Task details: Every line that contains "between" must be located and copied from the data.

⁂

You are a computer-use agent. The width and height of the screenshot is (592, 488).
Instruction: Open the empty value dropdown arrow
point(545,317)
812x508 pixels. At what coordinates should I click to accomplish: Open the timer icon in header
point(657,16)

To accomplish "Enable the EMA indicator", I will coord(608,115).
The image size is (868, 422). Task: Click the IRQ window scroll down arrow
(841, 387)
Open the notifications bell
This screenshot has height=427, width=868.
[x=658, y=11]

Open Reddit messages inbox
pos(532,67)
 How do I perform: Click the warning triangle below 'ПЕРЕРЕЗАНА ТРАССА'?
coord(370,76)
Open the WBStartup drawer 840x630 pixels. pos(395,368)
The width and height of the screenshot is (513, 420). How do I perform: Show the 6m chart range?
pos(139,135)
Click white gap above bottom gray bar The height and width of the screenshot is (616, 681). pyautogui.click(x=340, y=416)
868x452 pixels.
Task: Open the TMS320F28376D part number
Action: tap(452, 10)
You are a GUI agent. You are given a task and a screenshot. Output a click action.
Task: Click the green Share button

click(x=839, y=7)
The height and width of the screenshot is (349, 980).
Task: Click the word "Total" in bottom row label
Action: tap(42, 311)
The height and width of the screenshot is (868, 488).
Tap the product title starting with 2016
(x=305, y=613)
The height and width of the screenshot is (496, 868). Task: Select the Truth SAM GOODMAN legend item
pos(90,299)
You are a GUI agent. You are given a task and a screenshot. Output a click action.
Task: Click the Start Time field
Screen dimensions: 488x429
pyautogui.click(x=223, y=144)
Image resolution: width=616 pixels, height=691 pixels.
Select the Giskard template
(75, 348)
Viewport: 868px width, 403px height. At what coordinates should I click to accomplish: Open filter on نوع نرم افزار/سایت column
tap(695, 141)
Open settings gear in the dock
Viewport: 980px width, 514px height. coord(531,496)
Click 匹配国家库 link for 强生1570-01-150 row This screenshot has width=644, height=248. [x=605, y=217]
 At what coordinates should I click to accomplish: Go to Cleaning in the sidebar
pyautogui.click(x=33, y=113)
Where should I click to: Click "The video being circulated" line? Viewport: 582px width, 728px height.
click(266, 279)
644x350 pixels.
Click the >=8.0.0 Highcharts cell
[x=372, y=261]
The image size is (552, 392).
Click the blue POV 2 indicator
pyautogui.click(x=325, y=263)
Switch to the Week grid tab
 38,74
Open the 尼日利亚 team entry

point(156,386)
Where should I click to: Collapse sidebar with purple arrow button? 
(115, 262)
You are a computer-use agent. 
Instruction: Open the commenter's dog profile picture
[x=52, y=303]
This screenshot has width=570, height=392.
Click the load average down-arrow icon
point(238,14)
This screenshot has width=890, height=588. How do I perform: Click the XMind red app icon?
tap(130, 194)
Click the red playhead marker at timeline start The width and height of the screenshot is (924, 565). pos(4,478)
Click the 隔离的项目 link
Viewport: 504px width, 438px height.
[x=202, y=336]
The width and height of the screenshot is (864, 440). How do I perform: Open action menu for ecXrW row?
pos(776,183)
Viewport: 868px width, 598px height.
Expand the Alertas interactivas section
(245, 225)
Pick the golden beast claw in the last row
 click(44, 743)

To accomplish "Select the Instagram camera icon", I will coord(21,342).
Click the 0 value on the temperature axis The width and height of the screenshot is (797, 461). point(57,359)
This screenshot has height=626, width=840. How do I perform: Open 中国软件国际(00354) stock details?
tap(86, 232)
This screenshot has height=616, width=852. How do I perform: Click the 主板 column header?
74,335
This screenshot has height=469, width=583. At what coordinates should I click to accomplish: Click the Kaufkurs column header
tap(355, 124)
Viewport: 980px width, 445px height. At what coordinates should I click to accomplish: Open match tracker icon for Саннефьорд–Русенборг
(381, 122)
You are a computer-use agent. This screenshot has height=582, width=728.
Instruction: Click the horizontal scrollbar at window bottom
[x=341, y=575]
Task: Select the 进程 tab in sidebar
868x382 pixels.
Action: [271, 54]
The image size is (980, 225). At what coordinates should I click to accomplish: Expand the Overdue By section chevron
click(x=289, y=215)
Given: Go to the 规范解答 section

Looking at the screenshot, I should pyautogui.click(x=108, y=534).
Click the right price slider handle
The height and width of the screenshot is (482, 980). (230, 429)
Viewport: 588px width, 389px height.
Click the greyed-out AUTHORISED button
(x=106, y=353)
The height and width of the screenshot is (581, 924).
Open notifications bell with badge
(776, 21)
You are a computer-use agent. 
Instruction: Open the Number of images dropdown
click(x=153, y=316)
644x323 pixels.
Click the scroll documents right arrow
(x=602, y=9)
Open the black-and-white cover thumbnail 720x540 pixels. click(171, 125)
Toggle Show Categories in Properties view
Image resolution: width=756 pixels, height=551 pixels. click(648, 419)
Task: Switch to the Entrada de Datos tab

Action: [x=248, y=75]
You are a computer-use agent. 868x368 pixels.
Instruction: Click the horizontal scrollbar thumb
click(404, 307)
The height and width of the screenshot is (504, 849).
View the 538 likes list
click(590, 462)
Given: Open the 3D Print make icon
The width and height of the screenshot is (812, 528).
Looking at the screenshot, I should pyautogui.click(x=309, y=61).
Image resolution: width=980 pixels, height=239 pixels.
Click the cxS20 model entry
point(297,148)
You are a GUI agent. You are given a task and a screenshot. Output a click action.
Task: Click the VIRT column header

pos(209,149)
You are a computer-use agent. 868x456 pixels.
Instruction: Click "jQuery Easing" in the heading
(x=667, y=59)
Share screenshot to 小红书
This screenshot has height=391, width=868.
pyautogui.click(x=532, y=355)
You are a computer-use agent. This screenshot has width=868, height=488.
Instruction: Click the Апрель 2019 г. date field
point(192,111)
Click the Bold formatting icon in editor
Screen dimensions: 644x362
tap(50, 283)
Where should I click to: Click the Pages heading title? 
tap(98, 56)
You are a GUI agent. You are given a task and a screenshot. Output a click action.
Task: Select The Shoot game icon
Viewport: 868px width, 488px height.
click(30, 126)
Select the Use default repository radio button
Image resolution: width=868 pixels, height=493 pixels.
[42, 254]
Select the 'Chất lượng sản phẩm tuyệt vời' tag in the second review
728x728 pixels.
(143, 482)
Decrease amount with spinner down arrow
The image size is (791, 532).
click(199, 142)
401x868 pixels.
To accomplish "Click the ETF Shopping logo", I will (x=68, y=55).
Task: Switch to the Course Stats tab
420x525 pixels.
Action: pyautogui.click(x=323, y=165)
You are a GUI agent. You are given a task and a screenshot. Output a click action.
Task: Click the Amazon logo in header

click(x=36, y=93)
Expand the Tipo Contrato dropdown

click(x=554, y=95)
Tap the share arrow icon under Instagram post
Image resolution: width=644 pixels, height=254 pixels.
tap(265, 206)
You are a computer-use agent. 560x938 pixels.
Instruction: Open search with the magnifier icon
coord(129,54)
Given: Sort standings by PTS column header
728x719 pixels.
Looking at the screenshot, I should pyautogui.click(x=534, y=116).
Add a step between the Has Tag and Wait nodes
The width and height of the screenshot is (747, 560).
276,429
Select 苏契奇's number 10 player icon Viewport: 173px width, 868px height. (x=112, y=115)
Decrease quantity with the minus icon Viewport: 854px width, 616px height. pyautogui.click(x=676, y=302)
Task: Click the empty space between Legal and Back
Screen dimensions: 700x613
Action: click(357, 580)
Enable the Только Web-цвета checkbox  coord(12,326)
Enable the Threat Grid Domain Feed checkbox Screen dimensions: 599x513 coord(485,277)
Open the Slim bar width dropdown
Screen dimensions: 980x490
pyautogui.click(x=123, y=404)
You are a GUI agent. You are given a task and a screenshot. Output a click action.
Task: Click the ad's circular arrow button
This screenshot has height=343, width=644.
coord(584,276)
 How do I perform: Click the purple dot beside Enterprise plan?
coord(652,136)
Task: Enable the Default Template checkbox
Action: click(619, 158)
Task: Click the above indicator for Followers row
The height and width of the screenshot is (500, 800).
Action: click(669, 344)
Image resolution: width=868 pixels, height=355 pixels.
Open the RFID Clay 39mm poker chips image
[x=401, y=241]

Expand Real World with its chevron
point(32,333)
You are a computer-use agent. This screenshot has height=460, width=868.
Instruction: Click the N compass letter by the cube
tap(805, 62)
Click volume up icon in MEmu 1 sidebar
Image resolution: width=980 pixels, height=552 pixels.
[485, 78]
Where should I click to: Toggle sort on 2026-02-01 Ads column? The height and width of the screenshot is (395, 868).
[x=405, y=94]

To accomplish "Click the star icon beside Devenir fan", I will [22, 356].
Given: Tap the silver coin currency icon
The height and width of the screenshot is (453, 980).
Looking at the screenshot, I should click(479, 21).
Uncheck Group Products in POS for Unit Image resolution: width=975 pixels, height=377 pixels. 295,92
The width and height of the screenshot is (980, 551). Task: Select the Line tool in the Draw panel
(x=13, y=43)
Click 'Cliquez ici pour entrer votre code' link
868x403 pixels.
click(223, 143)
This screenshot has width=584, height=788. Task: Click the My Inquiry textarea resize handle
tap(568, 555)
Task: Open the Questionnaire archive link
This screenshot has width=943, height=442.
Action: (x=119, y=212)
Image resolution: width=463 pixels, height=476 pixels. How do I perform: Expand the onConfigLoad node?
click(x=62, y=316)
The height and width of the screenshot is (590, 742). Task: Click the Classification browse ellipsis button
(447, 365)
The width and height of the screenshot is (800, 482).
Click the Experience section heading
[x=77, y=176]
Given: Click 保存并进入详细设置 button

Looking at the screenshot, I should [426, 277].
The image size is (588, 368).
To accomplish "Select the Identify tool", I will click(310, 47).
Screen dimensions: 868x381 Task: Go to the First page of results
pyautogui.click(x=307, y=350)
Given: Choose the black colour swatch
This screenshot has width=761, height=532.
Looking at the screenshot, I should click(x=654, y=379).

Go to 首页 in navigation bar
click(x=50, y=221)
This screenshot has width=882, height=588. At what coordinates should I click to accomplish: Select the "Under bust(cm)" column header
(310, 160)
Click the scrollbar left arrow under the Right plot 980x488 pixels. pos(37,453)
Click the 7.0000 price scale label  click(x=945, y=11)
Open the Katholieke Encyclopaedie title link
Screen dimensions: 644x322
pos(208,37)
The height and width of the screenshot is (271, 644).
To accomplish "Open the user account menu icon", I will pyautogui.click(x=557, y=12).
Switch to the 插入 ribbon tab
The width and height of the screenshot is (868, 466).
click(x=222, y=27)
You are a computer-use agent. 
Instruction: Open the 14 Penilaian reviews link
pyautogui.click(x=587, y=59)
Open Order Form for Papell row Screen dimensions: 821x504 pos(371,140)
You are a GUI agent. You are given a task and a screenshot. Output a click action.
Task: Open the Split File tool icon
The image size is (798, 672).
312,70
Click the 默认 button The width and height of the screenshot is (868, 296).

⁂

Problem solution:
Add a step between the Has Tag and Wait nodes
Task: Click the empty space between Legal and Back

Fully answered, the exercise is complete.